[EXTRACT]
* Begin *
Caprese salad made with just-picked basil, buffalo mozzarella, and most importantly, heirloom tomatoes picked earlier in the day—food for the gods.

If you don’t grow basil, and you have no buffalo mozzarella, make do with basil from the produce department and another good quality mozzarella. But if you don’t grow your own tomatoes, you must go to a local farmer’s market or chat up a friendly, tomato-growing neighbor.

There’s no substitute for the perfect heirloom tomato—at least not, in my opinion. If you need a Caprese salad recipe, check out this one.

What is an heirloom tomato?

‘Heirloom’ has come to mean tomatoes that are not the insipid tomato lookalikes commonly sold as the real thing. Instead, the seeds were carefully collected, replanted, and passed down to new gardeners.

The names commonly reflect their origin and a little bit of history.

For instance, one of my favorites, Black Krim, is thought to have originated with soldiers returning home from the Crimean War. The autonomous republic of Crimea is also known as Krim. The seeds were saved and eventually spread to other parts of the world.

Black Krim tomatoes are dusky purple or nearly black, rich, with a slightly salty flavor making them exceptional for fresh eating or use in juices and cocktail drinks. To me, they are every bit as good as San Marzanos, for sauces, too.

Another favorite tomato story is that of the Mortgage Lifter tomato.

This popular variety was developed by Marshall Cletis Byles of Logan, West Virginia.

It was the midst of the Great Depression, and Byles needed a reliable source of income besides his auto mechanic business, where he was known as Radiator Charlie. I’m guessing he must have loved tomatoes, or he knew how much his neighbors did because he decided to breed a tomato that could feed an entire tomato.

He started with four plants: German Johnson, Beefsteak, an unknown Italian variety, and an unknown English variety. Each breed of tomato can cross-pollinate with the others, so Mr. Byles carefully pollinated each plant with pollen from the others. The next year, he planted the seeds from the best tasting and heaviest producing plants.

Byles continued this process for six years until he had seeds that reliably produced the same type of delicious tomato.

The tomato was named after him: Radiator Charlie’s Tomato and was tremendously popular. People drove great distances and paid $1.00 each for his seedlings. Charlie paid off his $6,000 mortgage in 6 years.

Byles’ legacy is now called Radiator Charlie’s Mortgage Lifter Tomato.

In the mid-1980s, Radiator Charlie shared the seeds of the Mortgage lifter Tomato plants with the Southern Exposure Seed Exchange, which has kept the variety alive and in high demand.
* End *
[DATA ENTRIES]
* Begin *
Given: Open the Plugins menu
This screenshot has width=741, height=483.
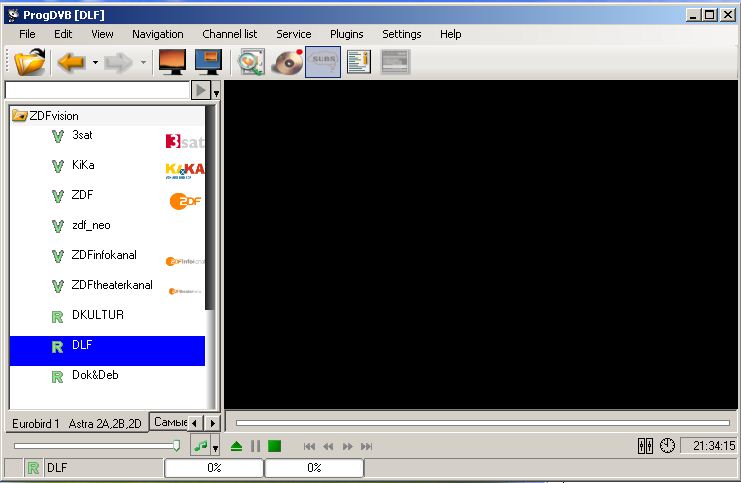Looking at the screenshot, I should (x=346, y=34).
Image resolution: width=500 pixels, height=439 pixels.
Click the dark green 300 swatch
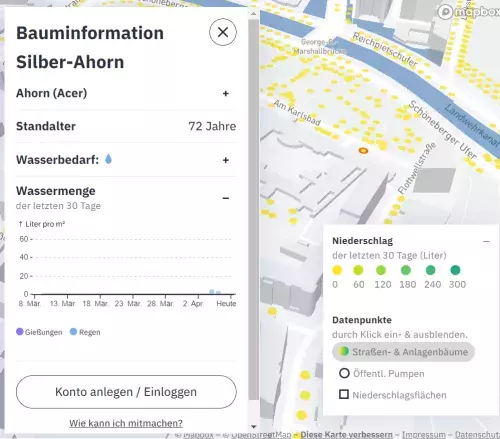(455, 270)
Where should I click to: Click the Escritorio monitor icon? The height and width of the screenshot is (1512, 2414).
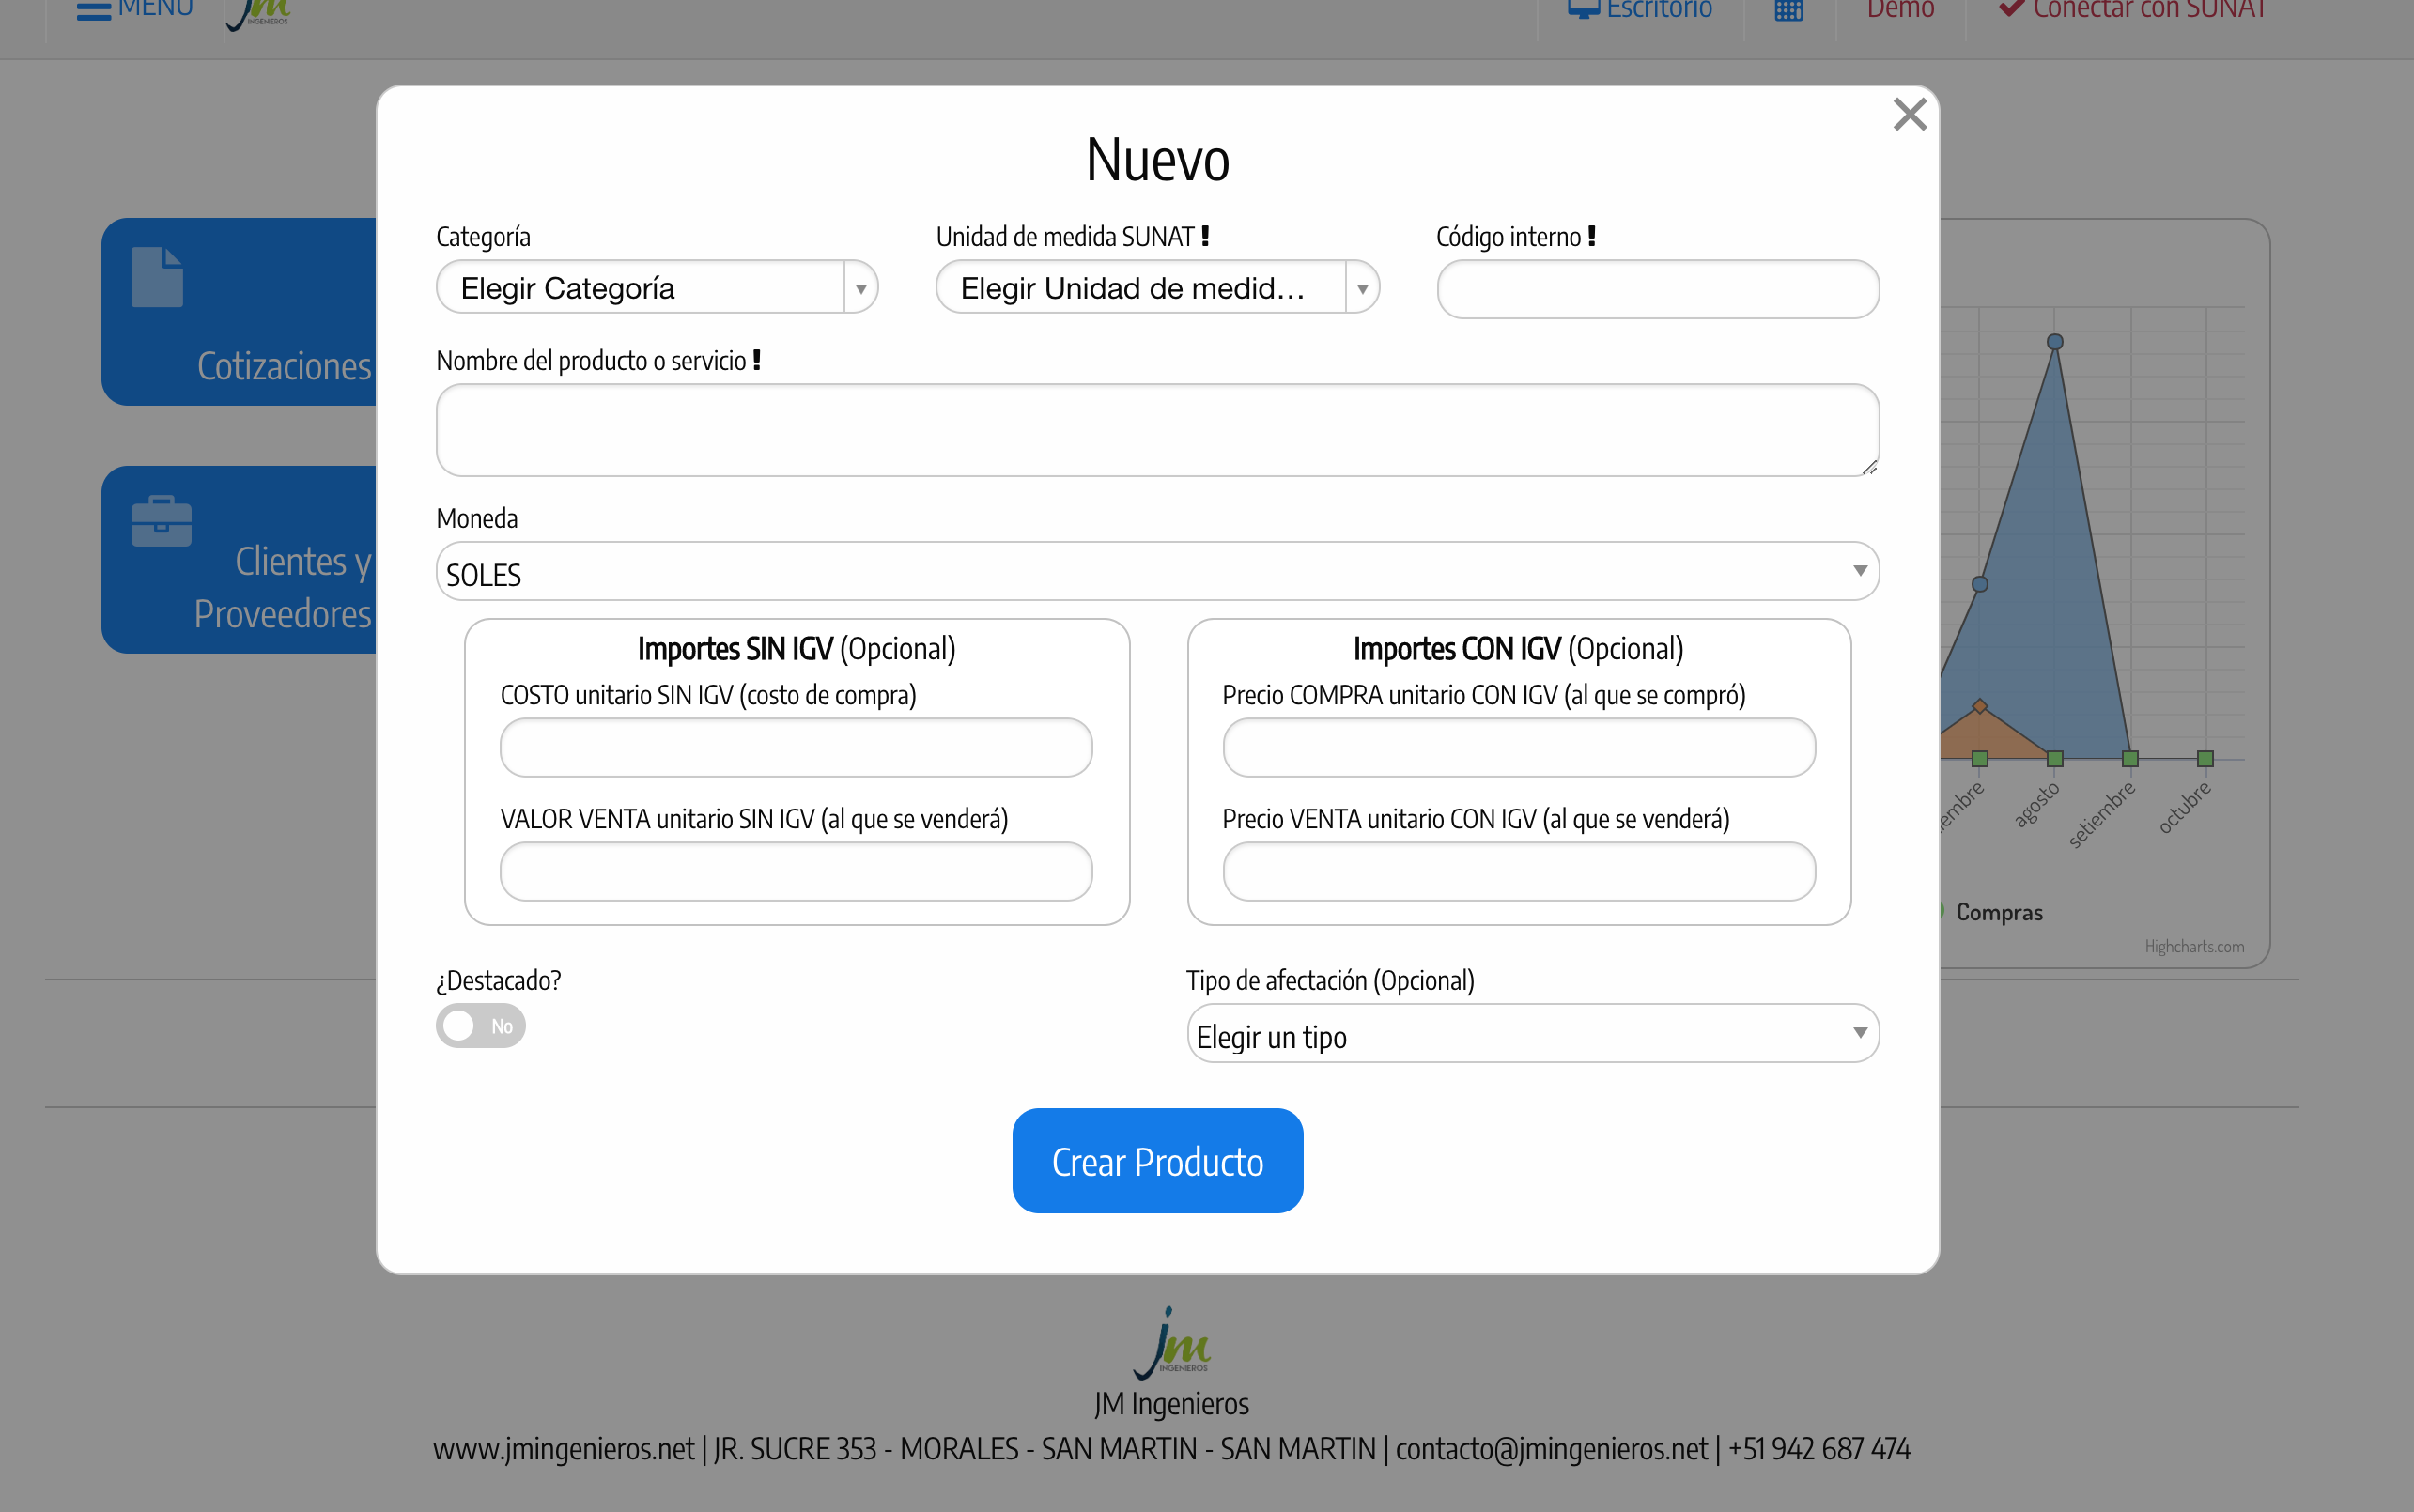(1583, 10)
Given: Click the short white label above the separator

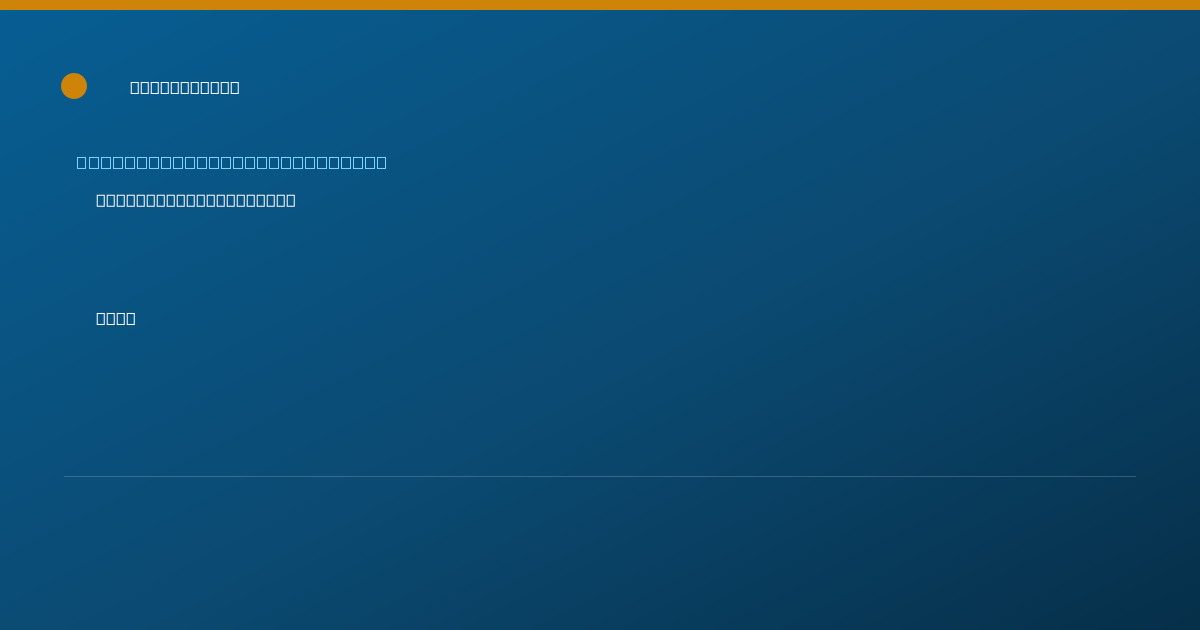Looking at the screenshot, I should pyautogui.click(x=116, y=318).
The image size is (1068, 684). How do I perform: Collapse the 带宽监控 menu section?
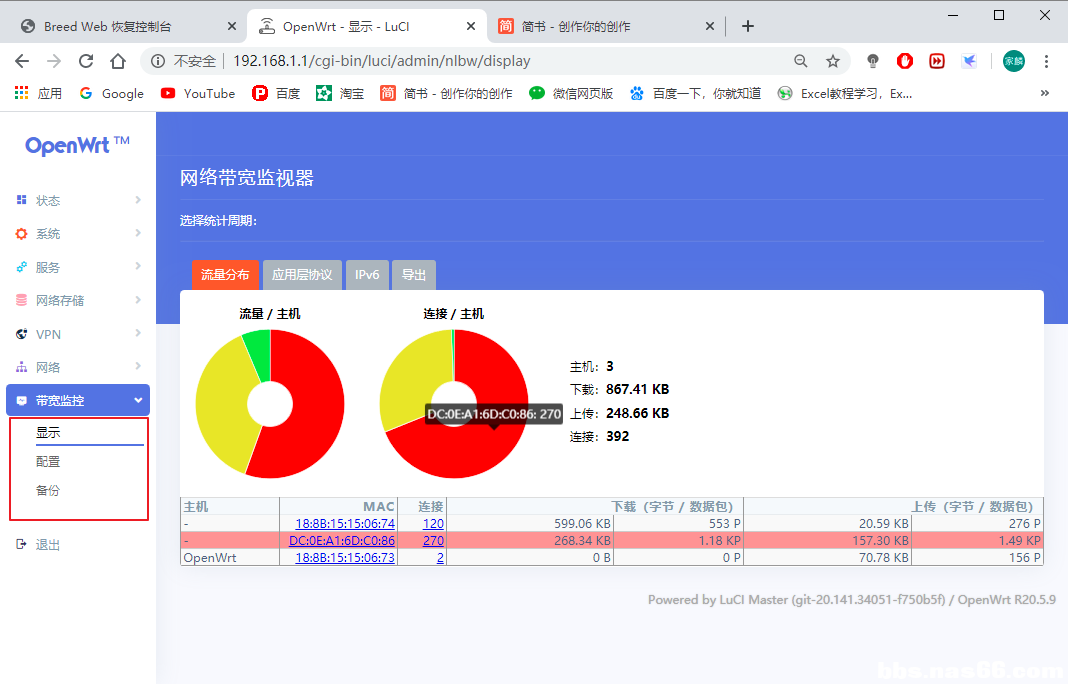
* End *
[BRIEF 1]
Pick out each line of the records that contains the string "width".
[BRIEF 2]
Proceed with the passage on heirloom tomatoes, starting after its final sentence.
The text and the records were taken from unrelated sources.

[EXPECTED ANSWER 1]
This screenshot has width=741, height=483.
Image resolution: width=500 pixels, height=439 pixels.
Where should I click to: Click the Escritorio monitor icon? The height and width of the screenshot is (1512, 2414).

[EXPECTED ANSWER 2]
Mortgage Lifters are big, an average of two to four pounds. They are meaty with few seeds, hardy, and considered one of the tastiest heirloom tomatoes.

This year in central Texas, cool weather has created a record tomato crop.

Or at least for us. My son has just two four-foot by eight-foot beds of tomatoes, but he’s picking about 25 hefty Black Krim tomatoes every day. He’s shared with friends and family, and I’ve made plenty of Caprese Salads, and still, the tomatoes ripen. It’s time for the sauce.

He’s a proficient cook but hadn’t made a marinara sauce from fresh tomatoes before, so I broke down the steps.

Nana’s Fresh Tomato Marinara Sauce

  • about 3 to 5 pounds of great-tasting tomatoes. I suggest heirloom varieties.

  • fresh garlic cloves, peeled and roughly chopped. The quantity depends on taste. I use about 10 average-sized.

  • salt to taste

  • sugar to taste

  • lemon juice or red wine vinegar to taste

  • olive oil

Begin by heating two quarts of water to boiling while you carefully wash your tomatoes. You will use this to dip the tomatoes in to loosen their skins.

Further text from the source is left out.